Established in 1893, Bournville started with a handful of cottages and today is home to 25,000 people.

As the Trust that’s managed and developed the village since 1900, it’ll be no surprise that we think garden villages deliver, and not just short-term.

They provide new homes and community facilities that support flourishing communities, health and the economy.

Therefore plans to build 14 new garden villages across the country is welcome. But how do we ensure the new villages are as sustainable as their predecessors?

The Government’s commitment to ensuring they have the infrastructure needed is a step in the right direction.

This component is vital in supporting a new community to thrive which, with considerable foresight, Bournville’s founder George Cadbury understood.

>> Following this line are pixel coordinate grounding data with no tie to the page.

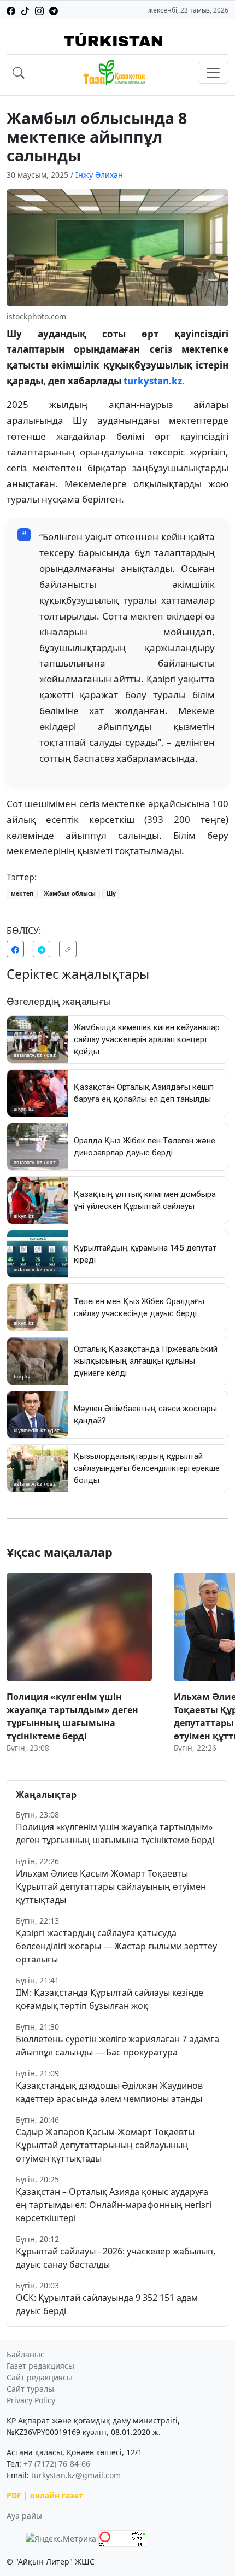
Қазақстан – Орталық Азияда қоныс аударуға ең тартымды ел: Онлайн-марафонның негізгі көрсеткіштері (114, 2205)
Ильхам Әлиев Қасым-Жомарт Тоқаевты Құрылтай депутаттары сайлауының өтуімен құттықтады (111, 1886)
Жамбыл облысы (70, 893)
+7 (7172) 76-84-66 (57, 2463)
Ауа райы (24, 2515)
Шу (111, 893)
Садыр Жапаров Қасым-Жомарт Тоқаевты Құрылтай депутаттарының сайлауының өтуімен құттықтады (105, 2145)
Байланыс (25, 2354)
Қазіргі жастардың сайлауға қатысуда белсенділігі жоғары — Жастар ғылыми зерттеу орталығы (116, 1946)
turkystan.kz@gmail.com (76, 2475)
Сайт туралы (30, 2389)
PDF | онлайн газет (45, 2495)
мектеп (22, 893)
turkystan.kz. (154, 381)
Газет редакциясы (40, 2366)
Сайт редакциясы (40, 2377)
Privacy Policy (31, 2400)
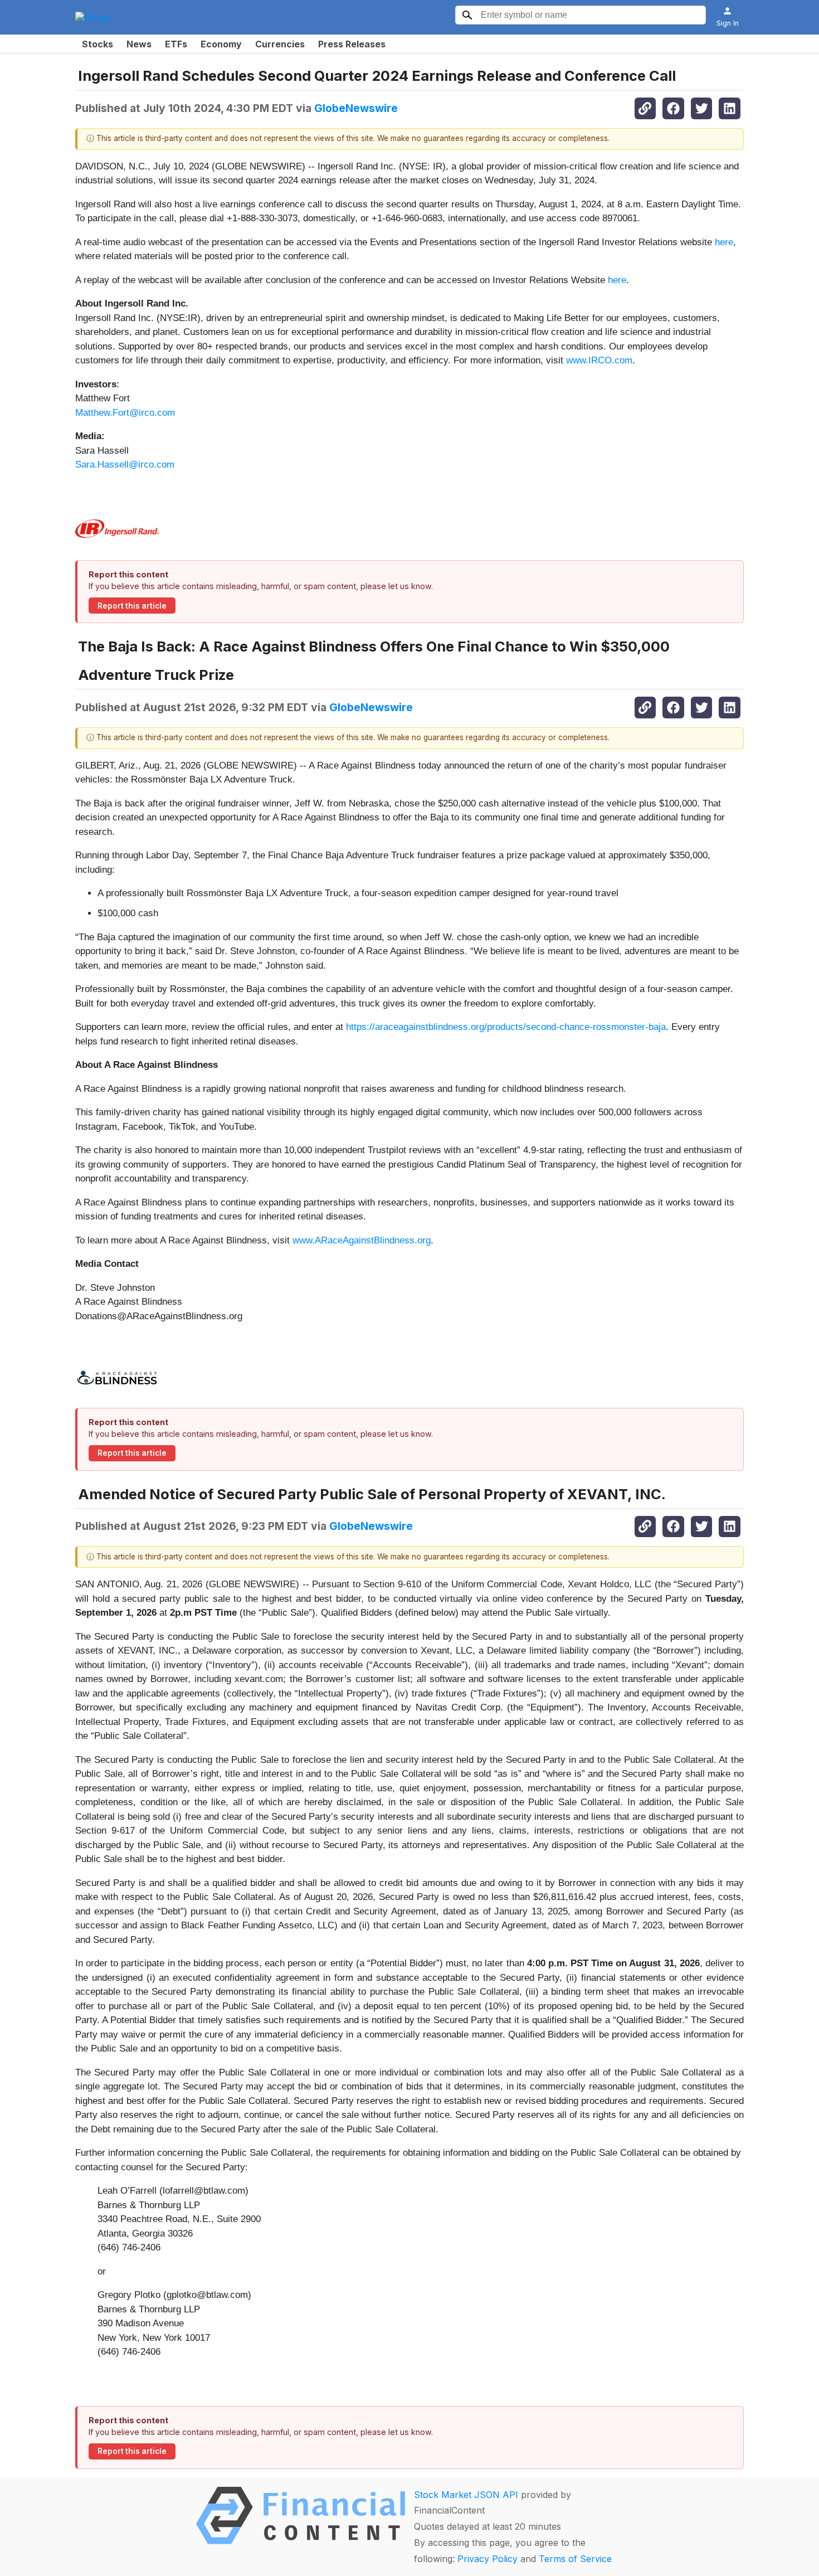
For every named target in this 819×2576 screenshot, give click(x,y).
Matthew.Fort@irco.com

However, what is missing from the plans, is the recognition of the need to manage and protect these facilities once built.

It can be easy to overlook the role long-term stewardship plays, but without it new developments can struggle to take root. New places don’t become successful automatically, they must be nurtured.

At Bournville Village Trust we focus on landscape management, a building control function, resident involvement and social capital.

A further consideration is the mixture of homes in the new villages.

The Government’s current focus is on homes for first time buyers. However, whilst helping people to buy is important the need for affordable rented housing shouldn’t be overlooked.

In Bournville, George Cadbury wanted a mixed community which is why almost half the homes are for rent and are mostly pepper-potted to avoid any possible stigma.

He later founded the Trust as a custodian, meaning that even after his passing, these homes would continue to benefit those in need.

As a city, we should be proud of Bournville’s international reputation. However, more than that we should use it as a learning tool for the new garden villages.